Od wieków myszy – chrupacze – były zmuszone stale uciekać, przeganiane z zajmowanych przez nie terenów przez szczury. Teraz jednak chrupacze znikają, a młoda królowa Luksa, która zawdzięcza im życie, zrobi wszystko, by dowiedzieć się dlaczego.
Zaledwie kilka miesięcy wcześniej Gregor i Botka wrócili z Podziemia, gdzie musieli pozostawić chorą mamę. Teraz przyłączają się do wyprawy, której celem ma być jedynie zdobycie informacji – Gregor jest szczęśliwy, że tym razem nie ciąży na nim żadna przepowiednia. Kiedy jednak wychodzi na jaw, jaki los czeka myszy i być może ludzi, wyprawa okazuje się dużo bardziej dramatyczna, niż podejrzewali – a chłopak zaczyna rozumieć, jakiemu proroctwu musi jeszcze stawić czoło.

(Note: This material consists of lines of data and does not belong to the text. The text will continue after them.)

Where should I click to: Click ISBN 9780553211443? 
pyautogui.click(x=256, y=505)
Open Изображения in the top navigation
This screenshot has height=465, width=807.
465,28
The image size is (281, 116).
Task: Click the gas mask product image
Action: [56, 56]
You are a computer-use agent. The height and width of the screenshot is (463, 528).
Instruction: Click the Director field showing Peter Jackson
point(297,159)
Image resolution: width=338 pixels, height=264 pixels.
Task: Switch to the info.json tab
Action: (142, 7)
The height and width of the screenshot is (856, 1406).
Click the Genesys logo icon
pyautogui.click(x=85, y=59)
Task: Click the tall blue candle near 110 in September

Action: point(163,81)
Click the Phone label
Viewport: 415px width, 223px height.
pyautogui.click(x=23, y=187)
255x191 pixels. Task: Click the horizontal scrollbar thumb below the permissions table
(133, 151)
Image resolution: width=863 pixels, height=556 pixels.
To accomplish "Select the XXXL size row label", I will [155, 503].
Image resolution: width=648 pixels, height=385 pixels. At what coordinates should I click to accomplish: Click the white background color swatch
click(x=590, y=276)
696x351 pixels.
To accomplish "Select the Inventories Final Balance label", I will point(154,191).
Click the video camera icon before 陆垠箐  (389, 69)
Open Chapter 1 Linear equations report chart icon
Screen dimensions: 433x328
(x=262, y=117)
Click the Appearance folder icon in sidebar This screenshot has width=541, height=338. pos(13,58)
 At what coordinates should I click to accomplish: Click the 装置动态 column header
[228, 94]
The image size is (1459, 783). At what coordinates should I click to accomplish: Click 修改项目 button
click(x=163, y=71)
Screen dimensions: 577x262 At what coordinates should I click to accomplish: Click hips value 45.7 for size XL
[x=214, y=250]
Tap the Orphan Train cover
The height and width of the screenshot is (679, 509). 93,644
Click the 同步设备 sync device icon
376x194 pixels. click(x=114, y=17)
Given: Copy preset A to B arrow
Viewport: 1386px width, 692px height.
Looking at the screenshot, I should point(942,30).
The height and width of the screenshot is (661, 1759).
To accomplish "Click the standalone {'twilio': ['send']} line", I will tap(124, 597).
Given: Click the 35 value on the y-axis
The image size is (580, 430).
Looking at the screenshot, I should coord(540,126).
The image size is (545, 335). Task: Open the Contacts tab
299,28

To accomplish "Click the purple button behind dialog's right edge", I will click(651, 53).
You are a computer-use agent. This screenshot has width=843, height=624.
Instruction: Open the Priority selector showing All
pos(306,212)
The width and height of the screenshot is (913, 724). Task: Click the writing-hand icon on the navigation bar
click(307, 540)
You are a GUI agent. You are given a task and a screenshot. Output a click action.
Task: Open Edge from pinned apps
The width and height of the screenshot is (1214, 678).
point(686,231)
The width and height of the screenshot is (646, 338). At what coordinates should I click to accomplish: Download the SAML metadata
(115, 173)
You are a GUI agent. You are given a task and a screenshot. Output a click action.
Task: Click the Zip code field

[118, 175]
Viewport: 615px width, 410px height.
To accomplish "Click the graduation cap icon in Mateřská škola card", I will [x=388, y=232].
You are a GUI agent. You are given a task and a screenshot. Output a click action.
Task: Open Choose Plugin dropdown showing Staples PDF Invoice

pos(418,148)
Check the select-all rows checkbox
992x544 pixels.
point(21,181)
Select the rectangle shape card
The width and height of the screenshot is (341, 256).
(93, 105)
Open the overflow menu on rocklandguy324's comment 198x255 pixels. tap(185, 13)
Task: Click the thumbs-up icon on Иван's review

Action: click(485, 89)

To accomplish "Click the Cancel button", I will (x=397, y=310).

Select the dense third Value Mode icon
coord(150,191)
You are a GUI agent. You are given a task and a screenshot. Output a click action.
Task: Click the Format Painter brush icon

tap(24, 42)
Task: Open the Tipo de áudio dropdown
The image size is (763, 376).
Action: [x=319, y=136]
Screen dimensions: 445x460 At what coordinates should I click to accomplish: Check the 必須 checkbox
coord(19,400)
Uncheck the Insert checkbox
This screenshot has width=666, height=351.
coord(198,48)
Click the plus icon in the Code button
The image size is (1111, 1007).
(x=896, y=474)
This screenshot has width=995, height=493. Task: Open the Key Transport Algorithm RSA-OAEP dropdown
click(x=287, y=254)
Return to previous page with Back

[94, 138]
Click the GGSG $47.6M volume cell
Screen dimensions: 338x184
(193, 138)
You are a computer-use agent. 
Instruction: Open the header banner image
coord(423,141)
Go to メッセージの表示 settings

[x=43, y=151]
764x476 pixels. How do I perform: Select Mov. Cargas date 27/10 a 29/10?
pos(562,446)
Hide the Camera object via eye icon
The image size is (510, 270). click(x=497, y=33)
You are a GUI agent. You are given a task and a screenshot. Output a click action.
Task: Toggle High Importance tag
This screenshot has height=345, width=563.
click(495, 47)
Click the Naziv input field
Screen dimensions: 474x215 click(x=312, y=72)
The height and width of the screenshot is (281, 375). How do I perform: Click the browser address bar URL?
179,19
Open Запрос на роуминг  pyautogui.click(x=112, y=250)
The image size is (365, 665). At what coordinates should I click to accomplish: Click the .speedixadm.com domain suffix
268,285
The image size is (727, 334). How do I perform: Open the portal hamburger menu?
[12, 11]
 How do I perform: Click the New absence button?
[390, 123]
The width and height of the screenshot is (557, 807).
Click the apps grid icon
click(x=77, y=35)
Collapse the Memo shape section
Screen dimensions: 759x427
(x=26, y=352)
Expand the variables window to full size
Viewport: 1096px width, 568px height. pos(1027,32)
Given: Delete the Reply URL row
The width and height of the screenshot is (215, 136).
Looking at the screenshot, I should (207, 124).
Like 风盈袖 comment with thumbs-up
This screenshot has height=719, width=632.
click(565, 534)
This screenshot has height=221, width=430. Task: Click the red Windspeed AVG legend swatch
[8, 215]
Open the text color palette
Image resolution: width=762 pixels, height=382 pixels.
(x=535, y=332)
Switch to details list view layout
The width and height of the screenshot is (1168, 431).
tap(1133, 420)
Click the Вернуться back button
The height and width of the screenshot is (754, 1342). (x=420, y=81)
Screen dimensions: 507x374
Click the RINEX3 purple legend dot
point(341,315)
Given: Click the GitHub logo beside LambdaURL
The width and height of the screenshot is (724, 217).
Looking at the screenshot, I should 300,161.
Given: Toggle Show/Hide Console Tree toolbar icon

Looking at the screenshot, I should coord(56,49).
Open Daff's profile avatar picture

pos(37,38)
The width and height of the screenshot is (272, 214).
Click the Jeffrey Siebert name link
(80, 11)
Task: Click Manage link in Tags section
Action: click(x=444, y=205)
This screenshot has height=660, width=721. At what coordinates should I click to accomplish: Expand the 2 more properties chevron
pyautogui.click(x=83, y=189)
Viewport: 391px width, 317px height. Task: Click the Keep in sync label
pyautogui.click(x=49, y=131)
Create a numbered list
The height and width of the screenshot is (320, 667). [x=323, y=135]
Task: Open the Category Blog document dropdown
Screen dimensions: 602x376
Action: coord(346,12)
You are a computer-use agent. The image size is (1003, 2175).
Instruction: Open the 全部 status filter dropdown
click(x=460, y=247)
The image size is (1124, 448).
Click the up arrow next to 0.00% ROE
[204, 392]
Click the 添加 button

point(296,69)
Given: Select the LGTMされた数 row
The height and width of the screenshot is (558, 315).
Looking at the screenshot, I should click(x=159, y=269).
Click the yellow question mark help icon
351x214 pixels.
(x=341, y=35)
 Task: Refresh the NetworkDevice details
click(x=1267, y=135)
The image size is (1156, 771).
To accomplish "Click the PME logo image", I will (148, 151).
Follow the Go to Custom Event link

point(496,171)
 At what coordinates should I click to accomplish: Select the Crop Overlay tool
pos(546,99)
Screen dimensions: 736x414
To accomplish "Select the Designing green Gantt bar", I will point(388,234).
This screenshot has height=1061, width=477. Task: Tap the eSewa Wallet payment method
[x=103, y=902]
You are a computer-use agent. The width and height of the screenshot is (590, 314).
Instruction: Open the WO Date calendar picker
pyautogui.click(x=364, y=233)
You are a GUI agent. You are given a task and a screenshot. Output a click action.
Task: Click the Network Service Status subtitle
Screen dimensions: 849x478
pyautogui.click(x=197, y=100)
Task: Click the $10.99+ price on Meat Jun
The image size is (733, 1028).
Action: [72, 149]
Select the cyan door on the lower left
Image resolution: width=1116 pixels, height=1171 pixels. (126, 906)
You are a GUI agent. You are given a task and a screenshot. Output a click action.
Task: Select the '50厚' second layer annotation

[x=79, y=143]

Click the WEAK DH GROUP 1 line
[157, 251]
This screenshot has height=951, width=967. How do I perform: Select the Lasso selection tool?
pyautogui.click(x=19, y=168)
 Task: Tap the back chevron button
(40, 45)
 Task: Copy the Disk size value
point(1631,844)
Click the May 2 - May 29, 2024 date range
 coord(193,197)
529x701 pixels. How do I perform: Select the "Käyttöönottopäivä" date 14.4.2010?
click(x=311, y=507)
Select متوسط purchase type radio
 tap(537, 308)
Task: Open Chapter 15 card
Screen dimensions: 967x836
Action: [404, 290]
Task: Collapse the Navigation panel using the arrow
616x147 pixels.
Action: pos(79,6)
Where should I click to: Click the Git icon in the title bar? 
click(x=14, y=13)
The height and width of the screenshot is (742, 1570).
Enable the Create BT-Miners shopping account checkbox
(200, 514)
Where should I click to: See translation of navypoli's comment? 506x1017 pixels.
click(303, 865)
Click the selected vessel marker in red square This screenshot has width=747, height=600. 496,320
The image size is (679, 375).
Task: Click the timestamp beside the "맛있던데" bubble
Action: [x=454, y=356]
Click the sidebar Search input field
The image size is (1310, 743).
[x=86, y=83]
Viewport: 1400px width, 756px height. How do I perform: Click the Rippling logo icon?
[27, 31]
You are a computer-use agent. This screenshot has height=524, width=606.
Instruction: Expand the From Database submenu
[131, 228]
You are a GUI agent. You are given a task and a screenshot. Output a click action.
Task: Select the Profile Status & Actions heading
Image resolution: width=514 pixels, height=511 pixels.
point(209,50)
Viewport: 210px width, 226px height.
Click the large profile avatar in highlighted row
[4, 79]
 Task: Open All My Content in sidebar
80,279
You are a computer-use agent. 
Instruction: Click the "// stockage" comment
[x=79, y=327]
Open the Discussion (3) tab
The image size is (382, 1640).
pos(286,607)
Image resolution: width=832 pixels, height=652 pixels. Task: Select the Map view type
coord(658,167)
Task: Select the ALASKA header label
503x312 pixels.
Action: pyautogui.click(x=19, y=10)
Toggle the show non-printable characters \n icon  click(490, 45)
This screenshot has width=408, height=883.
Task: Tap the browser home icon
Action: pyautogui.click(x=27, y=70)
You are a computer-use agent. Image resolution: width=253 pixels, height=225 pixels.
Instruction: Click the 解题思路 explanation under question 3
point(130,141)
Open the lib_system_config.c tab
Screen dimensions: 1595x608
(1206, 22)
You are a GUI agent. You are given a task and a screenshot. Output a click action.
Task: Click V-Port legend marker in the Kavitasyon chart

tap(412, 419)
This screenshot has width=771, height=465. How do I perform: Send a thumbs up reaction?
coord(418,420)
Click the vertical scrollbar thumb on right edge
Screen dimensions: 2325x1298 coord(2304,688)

Niemniej jednak warto zwrócić uwagę na wykreowaną atmosferę powieści - ze wszystkich do tej pory części Gregor i Tajemne Znaki prezentują się najmroczniej: pojawiają się sceny makabryczne, przeważa ciemność i groza. W tym miejscu naprawdę mam wątpliwości, czy czytanie tego własnemu dziecku przed spaniem to dobre rozwiązanie. Wracając jeszcze do klimatu - dość mocno pod kilkoma względami książka kojarzyła mi się z serią Władca Pierścieni.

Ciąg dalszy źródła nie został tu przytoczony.